How to complete this task » Transcribe the entire listing exactly as it appears.

Provided records »
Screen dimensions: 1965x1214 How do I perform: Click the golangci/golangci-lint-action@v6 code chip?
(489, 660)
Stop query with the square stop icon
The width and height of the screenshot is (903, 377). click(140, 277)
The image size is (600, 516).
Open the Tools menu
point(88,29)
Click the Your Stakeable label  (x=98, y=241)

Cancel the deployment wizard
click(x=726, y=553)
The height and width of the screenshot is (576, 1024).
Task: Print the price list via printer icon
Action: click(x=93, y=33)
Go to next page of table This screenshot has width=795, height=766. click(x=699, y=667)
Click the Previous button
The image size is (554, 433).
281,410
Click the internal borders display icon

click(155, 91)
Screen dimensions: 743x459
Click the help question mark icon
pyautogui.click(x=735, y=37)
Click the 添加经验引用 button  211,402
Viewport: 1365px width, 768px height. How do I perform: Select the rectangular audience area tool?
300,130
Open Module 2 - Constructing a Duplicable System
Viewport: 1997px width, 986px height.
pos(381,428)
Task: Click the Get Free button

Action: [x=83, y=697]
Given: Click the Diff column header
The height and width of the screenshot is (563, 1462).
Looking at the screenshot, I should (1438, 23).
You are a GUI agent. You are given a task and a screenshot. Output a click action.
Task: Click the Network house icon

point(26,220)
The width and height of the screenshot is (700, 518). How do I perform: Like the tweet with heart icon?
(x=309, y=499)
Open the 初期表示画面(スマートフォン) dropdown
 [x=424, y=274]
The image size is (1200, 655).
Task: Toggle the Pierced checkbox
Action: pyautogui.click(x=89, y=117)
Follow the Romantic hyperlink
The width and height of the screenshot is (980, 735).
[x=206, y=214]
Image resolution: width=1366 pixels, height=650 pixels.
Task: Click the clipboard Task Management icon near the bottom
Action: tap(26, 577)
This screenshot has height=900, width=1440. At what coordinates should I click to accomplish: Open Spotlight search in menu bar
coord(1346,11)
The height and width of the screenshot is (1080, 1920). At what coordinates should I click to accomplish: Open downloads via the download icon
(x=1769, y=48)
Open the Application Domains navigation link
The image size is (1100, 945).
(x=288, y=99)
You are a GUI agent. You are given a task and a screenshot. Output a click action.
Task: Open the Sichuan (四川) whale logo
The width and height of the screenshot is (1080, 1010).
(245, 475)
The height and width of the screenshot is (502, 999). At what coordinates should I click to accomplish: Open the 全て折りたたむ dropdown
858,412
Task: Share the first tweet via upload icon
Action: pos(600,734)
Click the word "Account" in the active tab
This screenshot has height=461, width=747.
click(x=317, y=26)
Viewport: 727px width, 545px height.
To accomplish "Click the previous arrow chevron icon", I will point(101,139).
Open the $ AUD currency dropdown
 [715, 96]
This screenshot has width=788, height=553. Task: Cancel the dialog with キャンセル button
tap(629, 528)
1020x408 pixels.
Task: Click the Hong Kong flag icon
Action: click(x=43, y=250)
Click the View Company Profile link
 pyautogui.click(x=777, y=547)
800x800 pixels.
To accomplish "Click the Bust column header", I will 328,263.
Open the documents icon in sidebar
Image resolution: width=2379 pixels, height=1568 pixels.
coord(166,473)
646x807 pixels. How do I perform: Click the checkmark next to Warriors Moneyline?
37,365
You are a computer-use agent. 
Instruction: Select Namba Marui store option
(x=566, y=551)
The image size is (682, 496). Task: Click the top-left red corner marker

Solution to the problem »
Screen dimensions: 1965x1214 How do I perform: Click the golangci/golangci-lint-action@v6 code chip?
(489, 660)
Stop query with the square stop icon
The width and height of the screenshot is (903, 377). click(140, 277)
The image size is (600, 516).
Open the Tools menu
point(88,29)
Click the Your Stakeable label  (x=98, y=241)

Cancel the deployment wizard
click(x=726, y=553)
The height and width of the screenshot is (576, 1024).
Task: Print the price list via printer icon
Action: click(x=93, y=33)
Go to next page of table This screenshot has width=795, height=766. click(x=699, y=667)
Click the Previous button
The image size is (554, 433).
281,410
Click the internal borders display icon

click(155, 91)
Screen dimensions: 743x459
Click the help question mark icon
pyautogui.click(x=735, y=37)
Click the 添加经验引用 button  211,402
Viewport: 1365px width, 768px height. How do I perform: Select the rectangular audience area tool?
300,130
Open Module 2 - Constructing a Duplicable System
Viewport: 1997px width, 986px height.
pos(381,428)
Task: Click the Get Free button

Action: [x=83, y=697]
Given: Click the Diff column header
The height and width of the screenshot is (563, 1462).
Looking at the screenshot, I should (1438, 23).
You are a GUI agent. You are given a task and a screenshot. Output a click action.
Task: Click the Network house icon

point(26,220)
The width and height of the screenshot is (700, 518). How do I perform: Like the tweet with heart icon?
(x=309, y=499)
Open the 初期表示画面(スマートフォン) dropdown
 [x=424, y=274]
The image size is (1200, 655).
Task: Toggle the Pierced checkbox
Action: pyautogui.click(x=89, y=117)
Follow the Romantic hyperlink
The width and height of the screenshot is (980, 735).
[x=206, y=214]
Image resolution: width=1366 pixels, height=650 pixels.
Task: Click the clipboard Task Management icon near the bottom
Action: tap(26, 577)
This screenshot has height=900, width=1440. At what coordinates should I click to accomplish: Open Spotlight search in menu bar
coord(1346,11)
The height and width of the screenshot is (1080, 1920). At what coordinates should I click to accomplish: Open downloads via the download icon
(x=1769, y=48)
Open the Application Domains navigation link
The image size is (1100, 945).
(x=288, y=99)
You are a GUI agent. You are given a task and a screenshot. Output a click action.
Task: Open the Sichuan (四川) whale logo
The width and height of the screenshot is (1080, 1010).
(245, 475)
The height and width of the screenshot is (502, 999). At what coordinates should I click to accomplish: Open the 全て折りたたむ dropdown
858,412
Task: Share the first tweet via upload icon
Action: pos(600,734)
Click the word "Account" in the active tab
This screenshot has height=461, width=747.
click(x=317, y=26)
Viewport: 727px width, 545px height.
To accomplish "Click the previous arrow chevron icon", I will point(101,139).
Open the $ AUD currency dropdown
 [715, 96]
This screenshot has width=788, height=553. Task: Cancel the dialog with キャンセル button
tap(629, 528)
1020x408 pixels.
Task: Click the Hong Kong flag icon
Action: click(x=43, y=250)
Click the View Company Profile link
 pyautogui.click(x=777, y=547)
800x800 pixels.
To accomplish "Click the Bust column header", I will 328,263.
Open the documents icon in sidebar
Image resolution: width=2379 pixels, height=1568 pixels.
coord(166,473)
646x807 pixels. How do I perform: Click the checkmark next to Warriors Moneyline?
37,365
You are a computer-use agent. 
Instruction: Select Namba Marui store option
(x=566, y=551)
The image size is (682, 496). Task: Click the top-left red corner marker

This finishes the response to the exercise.